FOSP: Fine-tuning Offline Safe Policy through World Models
Chenyang Cao, Yucheng Xin, Silang Wu, Longxiang He, Zichen Yan, Junbo Tan, Xueqian Wang
TL;DR
The paper tackles safe generalization in vision-based robotic control by addressing the limitations of offline RL when facing unseen environments. It introduces FOSP, a model-based framework that pretrains a world-model-enabled agent offline with in-sample optimization, uses a reachability estimation function to enforce hard safety constraints, and applies safe policy expansion for online finetuning to avoid catastrophic degradation.
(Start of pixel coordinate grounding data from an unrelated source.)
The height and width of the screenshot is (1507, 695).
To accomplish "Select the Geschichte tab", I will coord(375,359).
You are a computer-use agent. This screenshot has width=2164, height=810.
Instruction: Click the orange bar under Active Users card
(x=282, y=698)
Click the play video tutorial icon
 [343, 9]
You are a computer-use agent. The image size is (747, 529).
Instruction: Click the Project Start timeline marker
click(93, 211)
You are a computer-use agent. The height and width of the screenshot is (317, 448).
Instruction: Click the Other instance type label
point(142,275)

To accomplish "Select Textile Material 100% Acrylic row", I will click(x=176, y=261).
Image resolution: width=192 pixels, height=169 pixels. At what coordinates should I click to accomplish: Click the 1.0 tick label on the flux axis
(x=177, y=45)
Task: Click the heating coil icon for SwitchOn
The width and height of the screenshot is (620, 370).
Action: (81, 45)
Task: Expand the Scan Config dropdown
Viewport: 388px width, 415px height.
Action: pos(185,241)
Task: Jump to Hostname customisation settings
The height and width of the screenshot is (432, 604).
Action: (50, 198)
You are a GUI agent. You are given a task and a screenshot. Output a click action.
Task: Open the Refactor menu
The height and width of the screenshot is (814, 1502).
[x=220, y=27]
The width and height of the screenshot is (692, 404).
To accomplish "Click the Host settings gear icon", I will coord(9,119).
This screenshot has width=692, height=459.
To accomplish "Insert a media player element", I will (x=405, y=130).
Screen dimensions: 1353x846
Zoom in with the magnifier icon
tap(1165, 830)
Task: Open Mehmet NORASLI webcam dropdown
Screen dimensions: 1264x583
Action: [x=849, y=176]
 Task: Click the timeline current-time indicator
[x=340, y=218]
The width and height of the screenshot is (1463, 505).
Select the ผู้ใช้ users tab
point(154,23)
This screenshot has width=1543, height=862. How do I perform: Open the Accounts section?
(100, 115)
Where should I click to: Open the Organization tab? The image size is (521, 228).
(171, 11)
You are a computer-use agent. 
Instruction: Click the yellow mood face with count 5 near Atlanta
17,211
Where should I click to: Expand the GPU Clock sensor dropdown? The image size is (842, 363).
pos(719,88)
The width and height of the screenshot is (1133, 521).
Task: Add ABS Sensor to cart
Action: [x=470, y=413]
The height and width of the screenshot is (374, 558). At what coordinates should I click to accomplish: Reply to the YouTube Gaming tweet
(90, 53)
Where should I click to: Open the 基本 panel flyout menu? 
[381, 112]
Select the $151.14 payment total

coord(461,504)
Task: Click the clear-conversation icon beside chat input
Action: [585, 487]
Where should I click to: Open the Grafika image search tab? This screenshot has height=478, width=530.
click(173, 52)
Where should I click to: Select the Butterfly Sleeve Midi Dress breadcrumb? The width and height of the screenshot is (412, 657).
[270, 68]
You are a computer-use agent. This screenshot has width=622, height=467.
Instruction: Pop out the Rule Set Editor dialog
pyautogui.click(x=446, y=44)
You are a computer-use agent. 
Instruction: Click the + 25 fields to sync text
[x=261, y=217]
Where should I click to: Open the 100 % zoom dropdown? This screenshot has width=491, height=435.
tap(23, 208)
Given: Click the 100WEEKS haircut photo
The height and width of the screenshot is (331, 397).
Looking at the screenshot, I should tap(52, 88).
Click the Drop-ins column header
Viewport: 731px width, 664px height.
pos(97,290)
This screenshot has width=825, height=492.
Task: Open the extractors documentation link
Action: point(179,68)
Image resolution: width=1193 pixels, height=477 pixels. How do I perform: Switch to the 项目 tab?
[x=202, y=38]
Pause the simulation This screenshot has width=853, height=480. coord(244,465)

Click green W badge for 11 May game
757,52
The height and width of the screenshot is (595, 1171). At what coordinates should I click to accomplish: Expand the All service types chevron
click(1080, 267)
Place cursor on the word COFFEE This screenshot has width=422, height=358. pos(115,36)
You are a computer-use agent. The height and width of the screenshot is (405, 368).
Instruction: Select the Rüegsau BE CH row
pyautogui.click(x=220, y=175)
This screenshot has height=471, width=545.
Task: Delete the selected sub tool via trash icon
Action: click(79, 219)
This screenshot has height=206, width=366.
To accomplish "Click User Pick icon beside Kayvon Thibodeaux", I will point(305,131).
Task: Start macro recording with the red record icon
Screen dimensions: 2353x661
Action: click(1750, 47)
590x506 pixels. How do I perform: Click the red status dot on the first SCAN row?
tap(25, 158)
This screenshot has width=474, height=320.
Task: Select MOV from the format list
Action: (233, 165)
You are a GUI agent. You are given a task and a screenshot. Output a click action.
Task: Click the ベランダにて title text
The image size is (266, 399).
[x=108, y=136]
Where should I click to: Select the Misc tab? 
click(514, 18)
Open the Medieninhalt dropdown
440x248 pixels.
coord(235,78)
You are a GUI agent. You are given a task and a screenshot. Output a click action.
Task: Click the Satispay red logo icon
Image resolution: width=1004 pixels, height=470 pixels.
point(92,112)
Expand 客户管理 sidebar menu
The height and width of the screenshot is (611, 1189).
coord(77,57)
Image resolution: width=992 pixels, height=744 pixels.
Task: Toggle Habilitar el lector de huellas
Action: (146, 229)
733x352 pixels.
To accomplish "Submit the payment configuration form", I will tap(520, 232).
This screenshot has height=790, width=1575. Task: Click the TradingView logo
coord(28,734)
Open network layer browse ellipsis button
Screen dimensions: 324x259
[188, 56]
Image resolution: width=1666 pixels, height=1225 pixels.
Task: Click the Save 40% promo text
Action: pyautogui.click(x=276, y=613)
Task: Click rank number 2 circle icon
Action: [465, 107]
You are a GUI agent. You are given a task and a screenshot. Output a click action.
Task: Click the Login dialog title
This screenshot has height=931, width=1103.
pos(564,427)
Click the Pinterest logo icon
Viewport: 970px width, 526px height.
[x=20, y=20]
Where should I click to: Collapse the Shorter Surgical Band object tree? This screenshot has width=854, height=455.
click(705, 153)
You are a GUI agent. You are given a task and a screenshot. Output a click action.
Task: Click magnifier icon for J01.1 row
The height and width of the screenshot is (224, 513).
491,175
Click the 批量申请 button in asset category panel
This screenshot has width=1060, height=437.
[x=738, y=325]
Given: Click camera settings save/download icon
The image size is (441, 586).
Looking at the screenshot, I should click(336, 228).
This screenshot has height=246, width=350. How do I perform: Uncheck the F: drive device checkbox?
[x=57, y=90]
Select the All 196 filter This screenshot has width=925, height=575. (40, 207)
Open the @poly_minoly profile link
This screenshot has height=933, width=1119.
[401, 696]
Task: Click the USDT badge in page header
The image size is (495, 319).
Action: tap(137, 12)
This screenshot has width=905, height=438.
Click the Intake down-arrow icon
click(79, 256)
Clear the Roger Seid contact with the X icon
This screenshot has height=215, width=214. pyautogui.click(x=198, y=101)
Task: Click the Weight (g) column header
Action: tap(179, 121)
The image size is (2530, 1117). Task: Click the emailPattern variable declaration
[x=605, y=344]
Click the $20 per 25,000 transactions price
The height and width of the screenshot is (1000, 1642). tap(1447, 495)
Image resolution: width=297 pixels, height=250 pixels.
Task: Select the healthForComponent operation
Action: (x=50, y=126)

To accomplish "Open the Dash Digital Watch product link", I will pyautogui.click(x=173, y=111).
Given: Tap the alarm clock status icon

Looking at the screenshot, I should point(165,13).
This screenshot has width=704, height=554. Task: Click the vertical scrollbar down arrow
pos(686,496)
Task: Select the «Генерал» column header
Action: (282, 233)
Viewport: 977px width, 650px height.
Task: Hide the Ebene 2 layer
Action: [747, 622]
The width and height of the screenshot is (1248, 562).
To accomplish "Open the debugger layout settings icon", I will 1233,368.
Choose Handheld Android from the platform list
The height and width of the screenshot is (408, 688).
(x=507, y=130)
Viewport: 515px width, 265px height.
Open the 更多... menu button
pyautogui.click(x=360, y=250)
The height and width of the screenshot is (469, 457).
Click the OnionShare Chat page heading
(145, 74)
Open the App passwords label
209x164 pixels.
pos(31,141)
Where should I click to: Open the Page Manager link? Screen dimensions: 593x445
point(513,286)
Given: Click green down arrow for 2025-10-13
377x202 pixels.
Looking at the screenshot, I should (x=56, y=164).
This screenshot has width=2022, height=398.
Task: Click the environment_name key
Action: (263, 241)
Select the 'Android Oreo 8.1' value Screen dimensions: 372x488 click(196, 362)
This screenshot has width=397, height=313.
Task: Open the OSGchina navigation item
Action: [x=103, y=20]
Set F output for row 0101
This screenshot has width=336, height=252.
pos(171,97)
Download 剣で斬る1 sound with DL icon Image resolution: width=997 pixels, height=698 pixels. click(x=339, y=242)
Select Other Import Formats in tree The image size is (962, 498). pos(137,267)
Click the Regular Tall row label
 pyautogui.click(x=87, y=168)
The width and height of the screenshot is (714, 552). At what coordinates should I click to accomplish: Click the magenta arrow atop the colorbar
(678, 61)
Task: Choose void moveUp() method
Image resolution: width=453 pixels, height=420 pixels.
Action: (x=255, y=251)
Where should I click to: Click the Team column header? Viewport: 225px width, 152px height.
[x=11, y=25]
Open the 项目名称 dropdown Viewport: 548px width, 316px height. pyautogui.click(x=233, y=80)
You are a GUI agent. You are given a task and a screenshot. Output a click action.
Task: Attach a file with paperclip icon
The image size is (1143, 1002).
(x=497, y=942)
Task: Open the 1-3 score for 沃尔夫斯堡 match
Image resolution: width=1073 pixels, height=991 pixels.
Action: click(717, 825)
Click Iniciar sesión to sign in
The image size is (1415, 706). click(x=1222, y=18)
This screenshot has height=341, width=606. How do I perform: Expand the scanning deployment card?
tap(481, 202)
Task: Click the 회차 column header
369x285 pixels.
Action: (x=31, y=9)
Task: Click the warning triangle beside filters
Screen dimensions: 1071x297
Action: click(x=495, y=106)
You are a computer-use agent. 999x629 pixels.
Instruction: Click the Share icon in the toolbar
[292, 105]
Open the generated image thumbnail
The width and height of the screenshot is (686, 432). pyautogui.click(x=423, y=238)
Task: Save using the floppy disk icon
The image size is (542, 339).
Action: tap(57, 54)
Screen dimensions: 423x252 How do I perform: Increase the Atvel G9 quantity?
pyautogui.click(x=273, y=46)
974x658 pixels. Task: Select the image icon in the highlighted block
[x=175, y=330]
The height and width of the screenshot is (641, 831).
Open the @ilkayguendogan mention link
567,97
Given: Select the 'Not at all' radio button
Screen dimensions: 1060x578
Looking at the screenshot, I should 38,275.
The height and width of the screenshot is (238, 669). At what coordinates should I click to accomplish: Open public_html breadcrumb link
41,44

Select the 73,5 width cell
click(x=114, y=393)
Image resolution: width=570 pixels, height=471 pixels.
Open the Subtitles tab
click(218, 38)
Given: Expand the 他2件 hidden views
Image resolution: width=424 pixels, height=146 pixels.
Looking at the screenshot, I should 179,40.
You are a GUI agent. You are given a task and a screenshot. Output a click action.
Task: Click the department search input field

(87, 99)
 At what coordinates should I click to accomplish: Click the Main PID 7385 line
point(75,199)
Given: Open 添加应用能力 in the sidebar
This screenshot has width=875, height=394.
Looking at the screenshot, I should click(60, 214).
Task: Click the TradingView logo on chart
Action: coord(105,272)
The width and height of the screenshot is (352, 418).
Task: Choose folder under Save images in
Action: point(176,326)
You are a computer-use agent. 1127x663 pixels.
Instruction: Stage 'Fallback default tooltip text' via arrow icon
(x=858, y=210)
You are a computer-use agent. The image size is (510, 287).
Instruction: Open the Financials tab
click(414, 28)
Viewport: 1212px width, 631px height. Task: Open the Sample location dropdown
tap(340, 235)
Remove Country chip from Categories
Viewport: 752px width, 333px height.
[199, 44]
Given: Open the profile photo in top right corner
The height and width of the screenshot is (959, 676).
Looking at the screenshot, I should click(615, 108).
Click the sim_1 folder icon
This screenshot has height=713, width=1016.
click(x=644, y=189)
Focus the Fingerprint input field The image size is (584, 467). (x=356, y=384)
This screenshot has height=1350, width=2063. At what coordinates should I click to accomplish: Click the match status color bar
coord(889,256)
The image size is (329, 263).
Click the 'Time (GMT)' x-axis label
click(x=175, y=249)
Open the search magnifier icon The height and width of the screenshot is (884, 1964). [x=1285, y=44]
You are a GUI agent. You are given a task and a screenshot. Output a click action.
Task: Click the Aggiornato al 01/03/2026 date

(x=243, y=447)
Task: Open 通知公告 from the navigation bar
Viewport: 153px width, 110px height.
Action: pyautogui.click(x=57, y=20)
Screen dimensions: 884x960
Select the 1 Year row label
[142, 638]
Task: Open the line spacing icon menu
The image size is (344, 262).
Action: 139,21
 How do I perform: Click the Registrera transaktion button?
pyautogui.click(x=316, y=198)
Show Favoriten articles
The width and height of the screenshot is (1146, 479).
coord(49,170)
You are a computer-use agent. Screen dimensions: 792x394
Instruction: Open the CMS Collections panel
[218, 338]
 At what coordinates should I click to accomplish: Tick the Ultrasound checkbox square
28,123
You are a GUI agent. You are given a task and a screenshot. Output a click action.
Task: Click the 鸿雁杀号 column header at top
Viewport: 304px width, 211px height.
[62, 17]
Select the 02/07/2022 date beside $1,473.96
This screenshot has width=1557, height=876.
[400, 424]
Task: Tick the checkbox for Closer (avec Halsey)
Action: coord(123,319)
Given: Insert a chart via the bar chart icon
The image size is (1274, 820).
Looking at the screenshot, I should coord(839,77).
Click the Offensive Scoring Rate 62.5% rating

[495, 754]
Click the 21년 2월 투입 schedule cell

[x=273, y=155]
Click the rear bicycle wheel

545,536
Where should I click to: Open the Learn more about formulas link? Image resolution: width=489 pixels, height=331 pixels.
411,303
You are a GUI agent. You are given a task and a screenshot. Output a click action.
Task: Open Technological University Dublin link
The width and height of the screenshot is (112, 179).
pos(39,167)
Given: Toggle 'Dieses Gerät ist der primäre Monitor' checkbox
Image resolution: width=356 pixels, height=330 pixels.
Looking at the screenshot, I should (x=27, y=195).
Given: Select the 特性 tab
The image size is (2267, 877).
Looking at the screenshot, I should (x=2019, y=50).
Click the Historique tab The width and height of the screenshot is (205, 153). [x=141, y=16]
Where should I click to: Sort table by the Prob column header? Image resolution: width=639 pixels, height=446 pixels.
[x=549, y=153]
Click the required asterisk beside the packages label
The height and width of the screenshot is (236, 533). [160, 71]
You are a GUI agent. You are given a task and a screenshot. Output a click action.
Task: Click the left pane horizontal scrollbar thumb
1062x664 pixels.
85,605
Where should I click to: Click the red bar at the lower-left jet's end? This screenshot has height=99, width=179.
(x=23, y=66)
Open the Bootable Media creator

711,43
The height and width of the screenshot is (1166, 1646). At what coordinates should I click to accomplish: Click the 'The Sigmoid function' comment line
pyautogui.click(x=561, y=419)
The approach formulates safety as a CMDP with rewards $J^\mathcal{R}$ and costs $J^\mathcal{C}_i$, employing an Augmented Lagrangian and reachability-guided objective to derive a near-optimal policy under safety guarantees, including a closed-form update for $\pi_\psi$. Empirical results on five Safety-Gymnasium tasks and real-world SafeReach demonstrate strong offline performance, safe and efficient online adaptation, and superior generalization to unseen safety regions, highlighting practical value for rapid, safe deployment of vision-based robots. Overall, FOSP provides a principled offline-to-online safe RL pathway by unifying world-model-based planning, in-sample optimization, hard safety via REF, and safe policy expansion across offline and online phases, enabling few-shot safe adaptation without sim-to-real transfer.
Abstract
Offline Safe Reinforcement Learning (RL) seeks to address safety constraints by learning from static datasets and restricting exploration. However, these approaches heavily rely on the dataset and struggle to generalize to unseen scenarios safely. In this paper, we aim to improve safety during the deployment of vision-based robotic tasks through online fine-tuning an offline pretrained policy. To facilitate effective fine-tuning, we introduce model-based RL, which is known for its data efficiency. Specifically, our method employs in-sample optimization to improve offline training efficiency while incorporating reachability guidance to ensure safety. After obtaining an offline safe policy, a safe policy expansion approach is leveraged for online fine-tuning. The performance of our method is validated on simulation benchmarks with five vision-only tasks and through real-world robot deployment using limited data. It demonstrates that our approach significantly improves the generalization of offline policies to unseen safety-constrained scenarios. To the best of our knowledge, this is the first work to explore offline-to-online RL for safe generalization tasks.